Ela explora a forma tradicional de 4 movimentos, porém fazendo uma inversão da ordem esperada, com dois movimentos lentos emoldurando dois movimentos centrais rápidos. Mas muito além da simples forma, o que traz o novo, o que é tão fascinante, é o conteúdo. Nunca antes a música quis — ou pôde — significar tanto. 

E mais do que isso, a Nona de Mahler é puro fascínio. Não é, devemos reconhecer, uma obra fácil. Não que haja dificuldades do ponto-de-vista estético, dissonâncias insuportáveis ou barulhos alucinados.
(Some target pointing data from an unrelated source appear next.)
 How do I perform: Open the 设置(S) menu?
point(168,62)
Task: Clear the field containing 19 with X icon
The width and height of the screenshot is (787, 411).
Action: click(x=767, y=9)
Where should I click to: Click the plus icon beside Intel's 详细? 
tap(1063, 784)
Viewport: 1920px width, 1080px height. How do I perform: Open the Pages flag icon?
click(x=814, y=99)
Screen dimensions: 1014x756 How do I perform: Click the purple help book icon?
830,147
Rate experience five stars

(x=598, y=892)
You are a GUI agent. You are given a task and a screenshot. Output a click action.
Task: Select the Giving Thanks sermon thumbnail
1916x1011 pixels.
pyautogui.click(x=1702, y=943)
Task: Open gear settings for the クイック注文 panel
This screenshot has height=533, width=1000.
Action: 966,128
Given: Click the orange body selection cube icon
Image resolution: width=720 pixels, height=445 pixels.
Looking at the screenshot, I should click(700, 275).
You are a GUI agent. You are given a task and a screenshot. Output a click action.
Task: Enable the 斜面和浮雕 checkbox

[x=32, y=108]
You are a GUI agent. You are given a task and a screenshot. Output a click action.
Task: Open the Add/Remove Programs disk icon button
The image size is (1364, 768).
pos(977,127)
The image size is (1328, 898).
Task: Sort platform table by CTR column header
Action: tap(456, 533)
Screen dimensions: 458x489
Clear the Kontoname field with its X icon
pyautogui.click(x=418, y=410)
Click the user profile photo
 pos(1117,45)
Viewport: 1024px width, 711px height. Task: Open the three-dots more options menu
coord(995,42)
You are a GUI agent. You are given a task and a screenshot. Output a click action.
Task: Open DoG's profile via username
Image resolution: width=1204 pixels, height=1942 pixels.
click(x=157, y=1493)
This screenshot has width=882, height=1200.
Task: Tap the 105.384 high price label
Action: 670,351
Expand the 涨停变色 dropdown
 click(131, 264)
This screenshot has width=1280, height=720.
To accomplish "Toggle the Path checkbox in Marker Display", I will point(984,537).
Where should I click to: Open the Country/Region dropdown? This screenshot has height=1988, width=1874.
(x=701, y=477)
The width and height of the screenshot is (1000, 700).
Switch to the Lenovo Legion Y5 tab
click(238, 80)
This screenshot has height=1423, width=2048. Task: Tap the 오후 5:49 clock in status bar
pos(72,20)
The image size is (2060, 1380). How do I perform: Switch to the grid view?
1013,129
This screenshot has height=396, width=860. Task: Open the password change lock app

Não. Na verdade, ela é plena em beleza. O que há é um excesso tal no conteúdo, que a experiência de ouví-la exaure, exige. Não é música para toda hora, é preciso muito para digerí-la. É mais que música, eu reforçaria: é uma experiência de vida.

I. Andante comodo 
(A passo de caminhada, confortavelmente) — cerca de 28 minutos
Logo de início, uma marcação de tempo que lembra a Marcha fúnebre, na qual a respiração sôfrega da música dá-nos a impressão de que pouca esperança existe no coração do compositor. A beleza dos curtos temas é fragmentada, como se um prisma dividisse uma valsa de Strauss em pedaços, que tentam se juntar outra vez, mas o fazem de forma desencontrada. Num âmbito mais abrangente, o conjunto desses temas vão se sucedendo em repetições que ganham urgência e explodem, como que não se contendo à forma originalmente determinada. O longo desenvolvimento das idéias musicais nesse movimento coloca sempre em contraste a beleza desses fragmentos temáticos com o caminho que o compositor vai dando-lhes, como se vez ou outra o cenário fosse sufocante demais, provocando a compressão e imediata expansão libertadora das mini-frases musicais. O jogo de pressão e alívio não se dá no terreno do óbvio, mas é revelador da própria maneira com a qual Mahler enxergava a vida e o destino: as tais explosões libertadoras desembocam em estreitas e angustiantes passagens, que por sua vez são atormentadamente belas. E muitos desses ápices vulcânicos são precedidos de trechos de puro desespero. Nada se assemelha a este Primeiro movimento, ele, por si só, um monumento enigmático na história da música. A dissolução do movimento, com o violino-spalla respondendo aos ecos dos instrumentos da orquestra, mostra o desconcertante existir de Mahler em seu mundo, privado de trabalhar na sua amada Viena e buscando chances no Novo Mundo.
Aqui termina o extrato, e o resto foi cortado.